Entries for locating words and elements:
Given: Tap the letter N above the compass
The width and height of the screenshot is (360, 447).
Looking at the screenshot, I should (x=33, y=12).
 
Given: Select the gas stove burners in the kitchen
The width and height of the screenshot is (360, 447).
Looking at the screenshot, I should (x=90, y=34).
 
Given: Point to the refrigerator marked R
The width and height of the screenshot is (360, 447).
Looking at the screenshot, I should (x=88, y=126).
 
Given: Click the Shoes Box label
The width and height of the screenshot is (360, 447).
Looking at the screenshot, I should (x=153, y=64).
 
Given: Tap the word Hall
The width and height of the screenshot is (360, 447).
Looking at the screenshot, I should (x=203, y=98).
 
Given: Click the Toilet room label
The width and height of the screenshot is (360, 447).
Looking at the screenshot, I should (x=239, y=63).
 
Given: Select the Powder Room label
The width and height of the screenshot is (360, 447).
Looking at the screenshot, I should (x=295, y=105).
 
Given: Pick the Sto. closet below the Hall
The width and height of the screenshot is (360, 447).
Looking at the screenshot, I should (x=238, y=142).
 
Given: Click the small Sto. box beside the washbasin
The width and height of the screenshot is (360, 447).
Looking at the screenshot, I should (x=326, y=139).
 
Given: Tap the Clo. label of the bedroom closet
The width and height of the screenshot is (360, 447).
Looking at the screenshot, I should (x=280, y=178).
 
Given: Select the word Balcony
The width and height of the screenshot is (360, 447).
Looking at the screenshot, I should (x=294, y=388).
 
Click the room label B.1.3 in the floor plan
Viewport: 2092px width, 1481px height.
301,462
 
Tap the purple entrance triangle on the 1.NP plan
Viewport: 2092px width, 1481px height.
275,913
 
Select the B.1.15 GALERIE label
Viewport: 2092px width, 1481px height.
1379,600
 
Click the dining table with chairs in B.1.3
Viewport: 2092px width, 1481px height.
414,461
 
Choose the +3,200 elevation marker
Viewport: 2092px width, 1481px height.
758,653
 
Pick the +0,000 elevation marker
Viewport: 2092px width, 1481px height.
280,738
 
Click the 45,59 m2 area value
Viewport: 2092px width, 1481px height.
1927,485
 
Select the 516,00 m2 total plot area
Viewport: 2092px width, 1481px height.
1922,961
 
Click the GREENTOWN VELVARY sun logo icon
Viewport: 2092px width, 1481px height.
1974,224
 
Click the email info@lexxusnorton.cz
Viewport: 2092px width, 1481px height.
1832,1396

# What you need to do
Express every line of the material above as a JSON list of strings, one string per line, and omit the blank lines.

# Completed exercise
[
  "Given: Tap the letter N above the compass",
  "The width and height of the screenshot is (360, 447).",
  "Looking at the screenshot, I should (x=33, y=12).",
  "Given: Select the gas stove burners in the kitchen",
  "The width and height of the screenshot is (360, 447).",
  "Looking at the screenshot, I should (x=90, y=34).",
  "Given: Point to the refrigerator marked R",
  "The width and height of the screenshot is (360, 447).",
  "Looking at the screenshot, I should (x=88, y=126).",
  "Given: Click the Shoes Box label",
  "The width and height of the screenshot is (360, 447).",
  "Looking at the screenshot, I should (x=153, y=64).",
  "Given: Tap the word Hall",
  "The width and height of the screenshot is (360, 447).",
  "Looking at the screenshot, I should (x=203, y=98).",
  "Given: Click the Toilet room label",
  "The width and height of the screenshot is (360, 447).",
  "Looking at the screenshot, I should (x=239, y=63).",
  "Given: Select the Powder Room label",
  "The width and height of the screenshot is (360, 447).",
  "Looking at the screenshot, I should (x=295, y=105).",
  "Given: Pick the Sto. closet below the Hall",
  "The width and height of the screenshot is (360, 447).",
  "Looking at the screenshot, I should (x=238, y=142).",
  "Given: Click the small Sto. box beside the washbasin",
  "The width and height of the screenshot is (360, 447).",
  "Looking at the screenshot, I should (x=326, y=139).",
  "Given: Tap the Clo. label of the bedroom closet",
  "The width and height of the screenshot is (360, 447).",
  "Looking at the screenshot, I should (x=280, y=178).",
  "Given: Select the word Balcony",
  "The width and height of the screenshot is (360, 447).",
  "Looking at the screenshot, I should (x=294, y=388).",
  "Click the room label B.1.3 in the floor plan",
  "Viewport: 2092px width, 1481px height.",
  "301,462",
  "Tap the purple entrance triangle on the 1.NP plan",
  "Viewport: 2092px width, 1481px height.",
  "275,913",
  "Select the B.1.15 GALERIE label",
  "Viewport: 2092px width, 1481px height.",
  "1379,600",
  "Click the dining table with chairs in B.1.3",
  "Viewport: 2092px width, 1481px height.",
  "414,461",
  "Choose the +3,200 elevation marker",
  "Viewport: 2092px width, 1481px height.",
  "758,653",
  "Pick the +0,000 elevation marker",
  "Viewport: 2092px width, 1481px height.",
  "280,738",
  "Click the 45,59 m2 area value",
  "Viewport: 2092px width, 1481px height.",
  "1927,485",
  "Select the 516,00 m2 total plot area",
  "Viewport: 2092px width, 1481px height.",
  "1922,961",
  "Click the GREENTOWN VELVARY sun logo icon",
  "Viewport: 2092px width, 1481px height.",
  "1974,224",
  "Click the email info@lexxusnorton.cz",
  "Viewport: 2092px width, 1481px height.",
  "1832,1396"
]